La protagonista, Therese, alter-ego de la autora e interpretada por Rooney Mara, atraviesa esa misma circunstancia en la novela y en la película que, más allá de algunas modificaciones (ella es aquí fotógrafa y en el libro, diseñadora), sigue la línea argumental de Highsmith. Ella se topa en la tienda con la veterana, elegante, seductora Carol y sus cimientos se sacuden. Con disimulada determinación, Therese empieza a buscarla y de a poco ese encuentro de miradas pasa a transformarse en algo posible, real. Pero hay inconvenientes. No sólo Carol (Cate Blanchett) es casada y con un marido un tanto troglodita y una hija pequeña, sino que ya ha tenido amantes mujeres y eso la pone en un lugar sospechado dentro de su inestable núcleo familiar. De todos modos, no hay nada que puedan hacer para evitarse. El deseo se impone con una fuerza evidente, arrolladora.

Encarnada por Blanchett como una suerte de diva de la época, Carol es una mujer más veterana y experimentada que la joven Therese, que en un momento parece una jovencita impresionable pero pronto prueba ser capaz de controlar también los hilos de la relación. En la económica línea narrativa del filme, el trazo que se dibuja con más fuerza es el de la necesidad imperiosa de ambas mujeres de continuar adelante con su prohibida aventura pese a tener a todo y a todos en contra.
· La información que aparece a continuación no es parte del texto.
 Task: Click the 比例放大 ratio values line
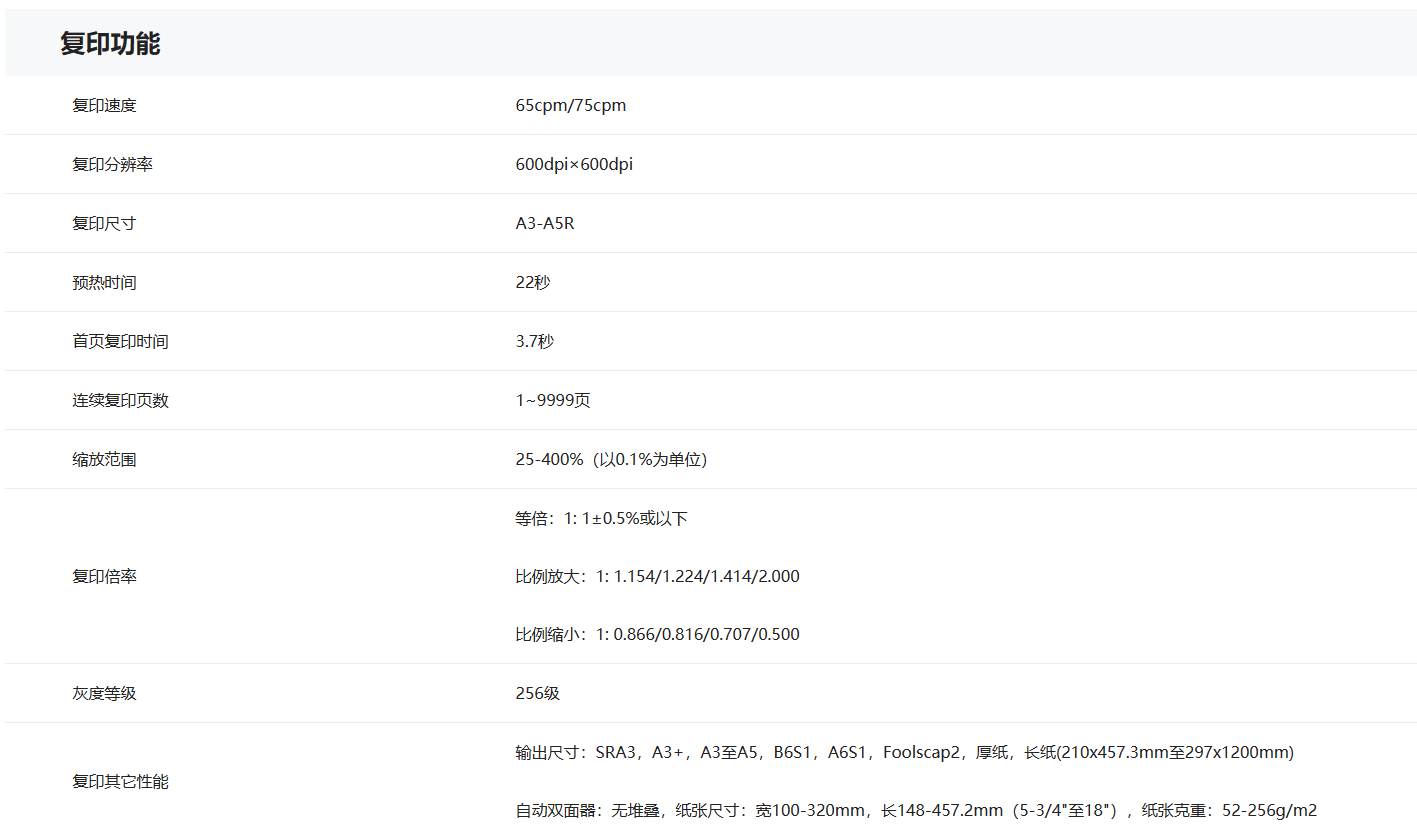pos(657,576)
“Carol” se dedica, un poco a la manera de “Con ánimo de amar”, pero sin la estilización casi manierista que caracteriza la obra de Wong Kar-wai, a describir la sensación del enamoramiento y la fascinación mutua de estas mujeres, al punto que –como en aquel film– es más lo que parece que pasa que lo que realmente pasa, tomando en cuenta la vibración de cada plano cuando las vemos juntas. Filmada en 16mm (con fotografía del gran Ed Lachman), con un look inspirado en la obra de Saul Leiter, Ruth Orkin y otros fotógrafos que retrataron la Nueva York de esa época, y con una melancólica banda sonora de Carter Burwell, la película de Haynes no apuesta por el camino cinéfilo de “Lejos del paraíso” (con su saturado Technicolor y su aroma a Douglas Sirk) sino que busca encontrar un tono más realista para contar su historia, permitiendo que la identificación con los personajes sea más directa y no esté tan mediatizada por la técnica o la referencia a otras películas.
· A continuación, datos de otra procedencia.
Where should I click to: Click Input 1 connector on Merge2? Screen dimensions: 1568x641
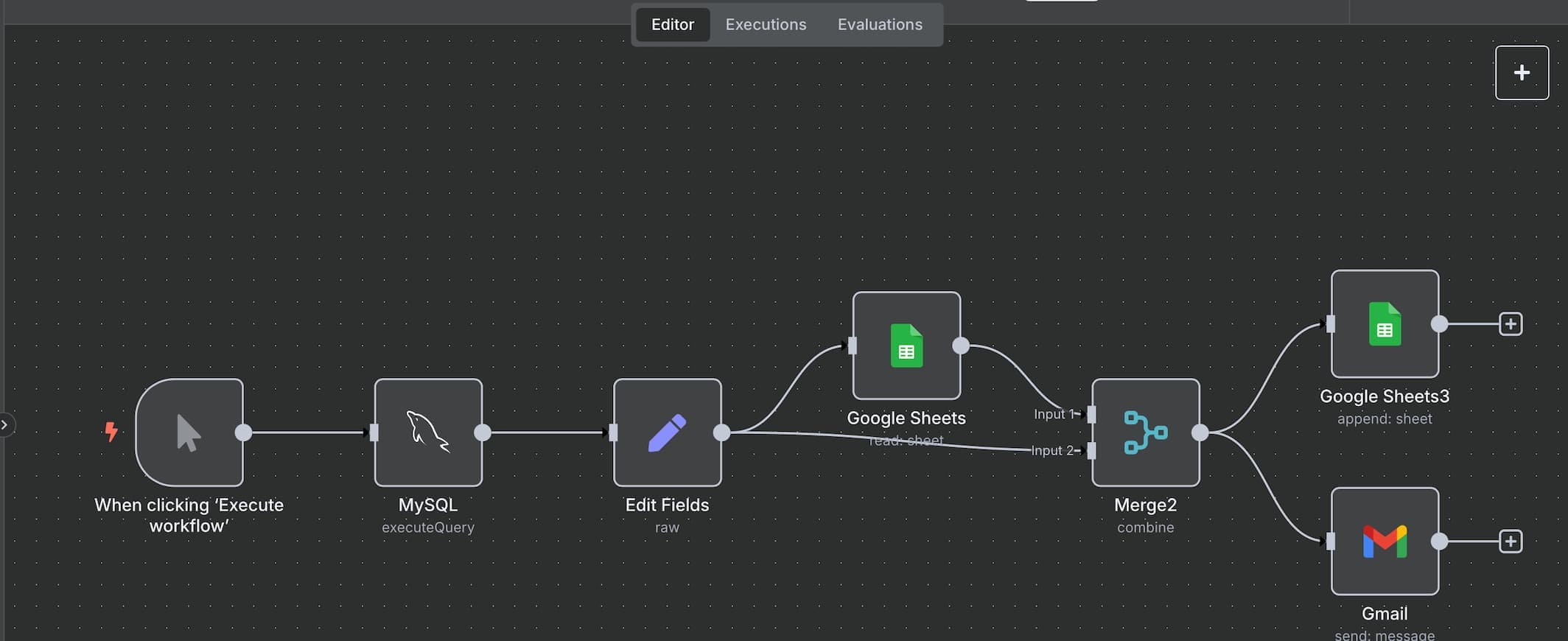pos(1091,415)
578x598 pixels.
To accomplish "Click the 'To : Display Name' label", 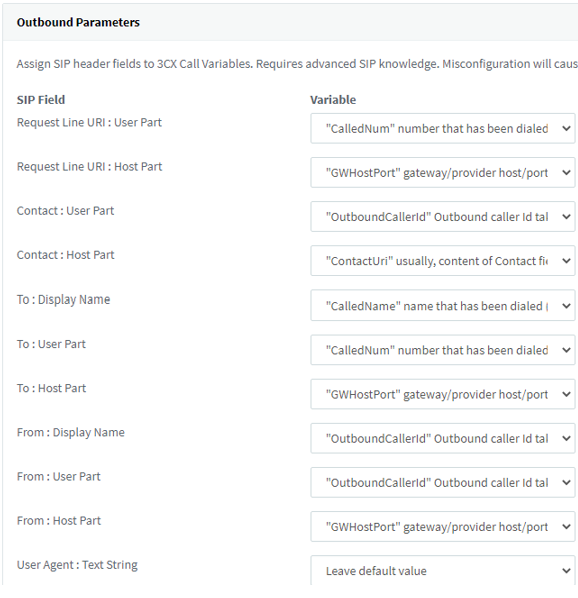I will tap(63, 300).
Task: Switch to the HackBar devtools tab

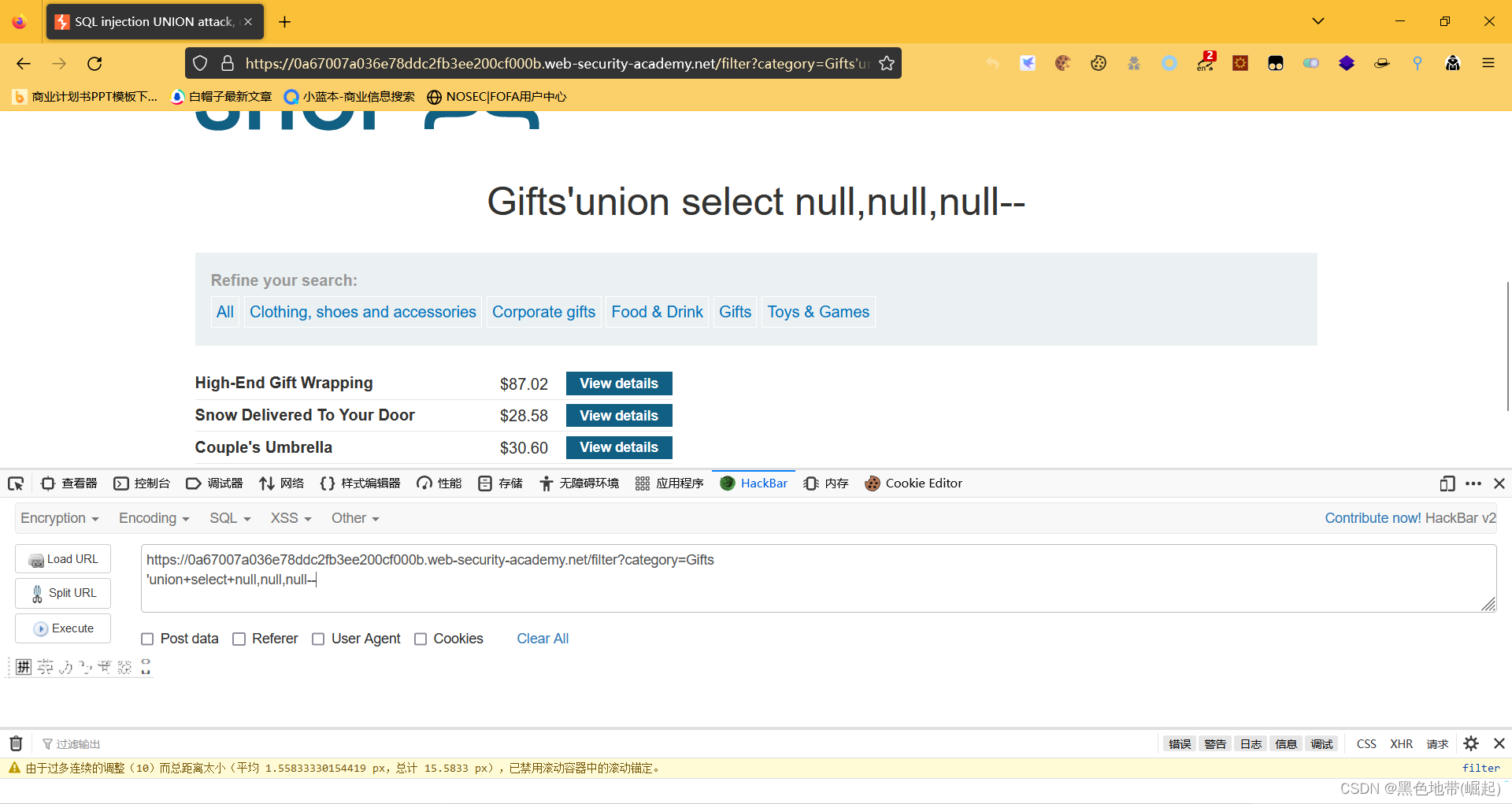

Para eso es clave la actuación de Mara, virtual representante del espectador en la pantalla, con su mirada asombrada y curiosa, temerosa y atrevida al mismo tiempo. Blanchett, como Carol, se regodea en su otredad: es una visión consciente de su misteriosa elegancia y siempre que la vemos a través de los ojos (o de la cámara) de Therese parece una criatura envuelta en pieles, alguien interpretando un rol (el de mujer casada y madre de pristina elegancia) del que desea distanciarse. Se sabe mirada, se sabe deseada y –dando un giro más a partir de la ficción– se sabe actriz, dentro y fuera de la pantalla.
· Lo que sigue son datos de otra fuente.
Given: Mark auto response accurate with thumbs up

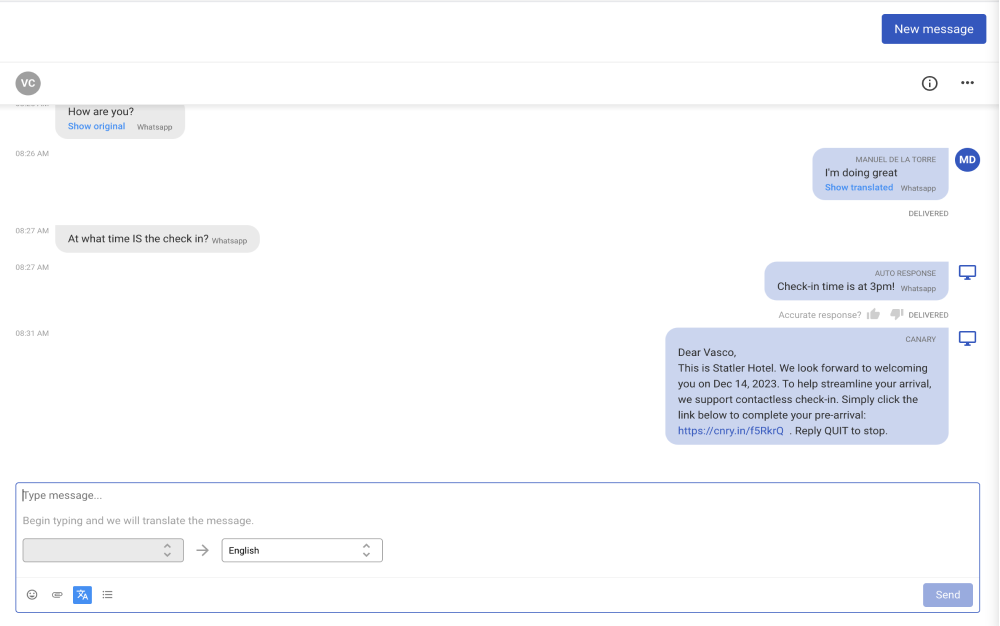Looking at the screenshot, I should [873, 314].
Con su sutil forma de acercarse a las ambigüedades y las vidas secretas de los personajes (vidrios, espejos y reflejos borrosos son parte clave del lenguaje visual del film), Haynes va involucrando al espectador en la suerte de ambas y de esta aventura logrando, sin utilizar un tono manipulativo –más allá de la persecución de la que son víctimas y que funciona como disparador para ciertos acontecimientos– que la tensión y la pasión crezcan, se sientan. Como en “Breve encuentro”, de David Lean, una película con la que tiene algunas similitudes formales y temáticas, Haynes logra que la emoción, la tristeza y la melancolía se apoderen del espectador y no lo suelten por mucho, mucho tiempo.